En matière de répression des infractions pénales, mes chers collègues, la loi confie au procureur de la République la responsabilité de l'opportunité des poursuites. Il y a une exception, et une seule : la matière fiscale, où c'est l'administration fiscale – non le ministre – qui saisit la commission des infractions fiscales. Si celle-ci donne un avis favorable aux poursuites, le ministre est quasiment obligé de les engager ; et si l'avis est négatif, il est nécessairement conforme, de sorte que le ministre ne peut pas engager de poursuites, quand bien même il le voudrait. Tel est le dispositif.
Celui-ci est-il fondé, au regard des principes qui animent nos assemblées, en particulier l'égalité des citoyens ou des entreprises devant la politique pénale ? La réponse est non : il constitue une atteinte flagrante à ce principe.

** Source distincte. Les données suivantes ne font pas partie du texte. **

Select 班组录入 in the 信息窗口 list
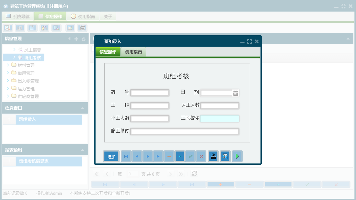Screen dimensions: 356x200 [28, 120]
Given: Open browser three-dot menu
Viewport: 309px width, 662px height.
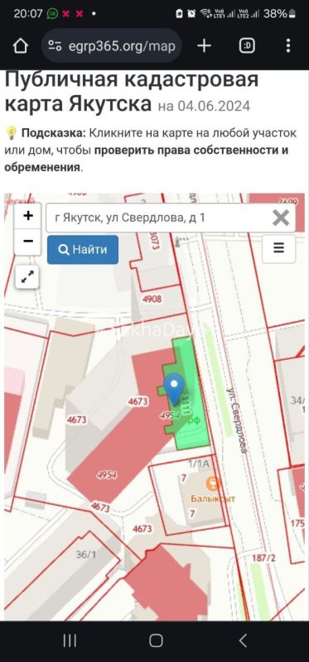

Selon la thèse sous-entendue dans les propos d'Éric Woerth et de quelques autres collègues, une telle atteinte serait justifiée par sa productivité fiscale. En êtes-vous sûrs, mes chers collègues ? Pas un d'entre vous ne pourra le prouver : quels sont en effet les critères qui justifient, aux yeux de l'administration, la saisine de la commission des infractions fiscales ? Il y a 15 000 redressements pour mauvaise foi ou manoeuvres frauduleuses : tel est donc le nombre de dossiers potentiellement transmissibles. Or seuls 1 000 dossiers sont transmis à la CIF, soit quinze fois moins. Bref, il y a une marge.
Sur quels critères, donc, les dossiers sont-ils transmis ? Vous avez parlé de politique pénale, madame la garde des sceaux ; mais, que je sache, la commission des infractions fiscales ne reçoit aucune instruction de politique pénale.